Estas cosas hay que decirlas de un tirón, así que ahí va: no me gusta el anuncio de la lotería de navidad. Vamos, pero ni media gota. Sí, ya sé que anda todo quisque vuelto merengue y haciéndose lenguas sobre la emotividad incontenible de la milonga, los maravillosos valores que difunde y los nobilísimos sentimientos a los que apela. Incluso los que llevan siempre el vitriolo en bandolera se han rendido a la sensiblería estomagante de la pieza. Como demasiado, alcanzan a propagar chistes virales, sospecho que después de haber echado las lagrimitas reglamentarias ante el final radiotelegrafiado de la historieta y su moraleja engañabobos: lo importante no es que te toque, sino compartirlo. “¡Y una leche en vinagre!”, esperaba que contestáramos a coro, pero para mi pasmo, la reacción canónica es el nudo en la garganta y los ojos rojos.

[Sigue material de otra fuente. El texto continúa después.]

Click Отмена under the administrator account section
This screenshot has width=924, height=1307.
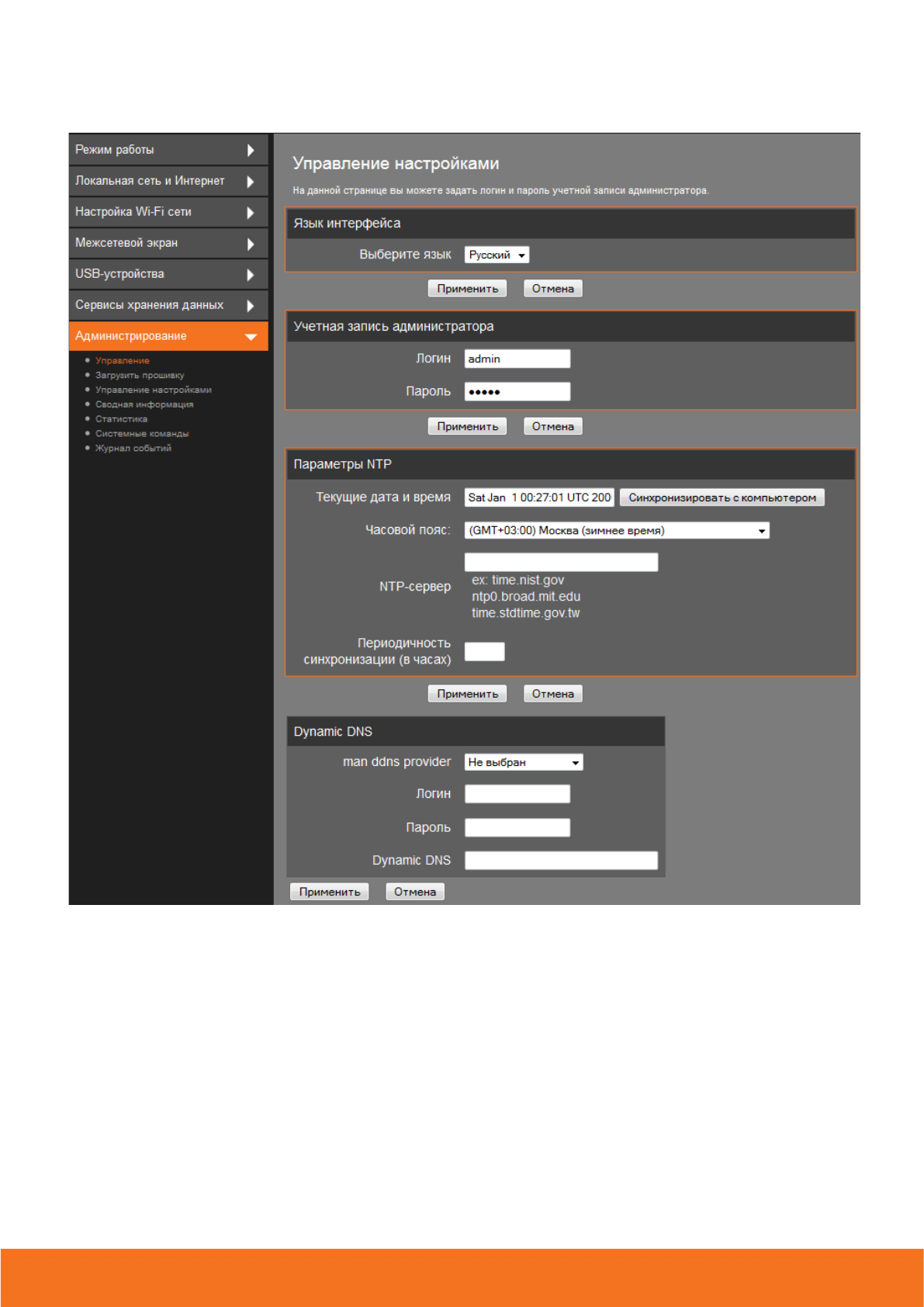tap(552, 426)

Acepto mi condición de minoría raquítica, y dejo a su discrecionalidad tildarme de perro verde, desalmado o tocapelotas. Creo que mi bilis hirviente no es tanto por el continente —esa historia de ajonjolí— como por el contenido, es decir, la promoción de la filosofía más reaccionaria del mundo, que es la que se oculta tras todos los juegos de azar con premio en general, y la lotería de navidad en particular.
No les falta razón a los cavernarios que sostienen, ironía arriba o abajo, que el sorteo del 22 de diciembre es el penúltimo bastión de la unidad de la nación española. Lo es en lo territorial, porque es difícil encontrar un secesionista que no lleve una participación, pero también en lo ideológico. Rojos, verdes, azules y entreverados jugamos con igual pasión.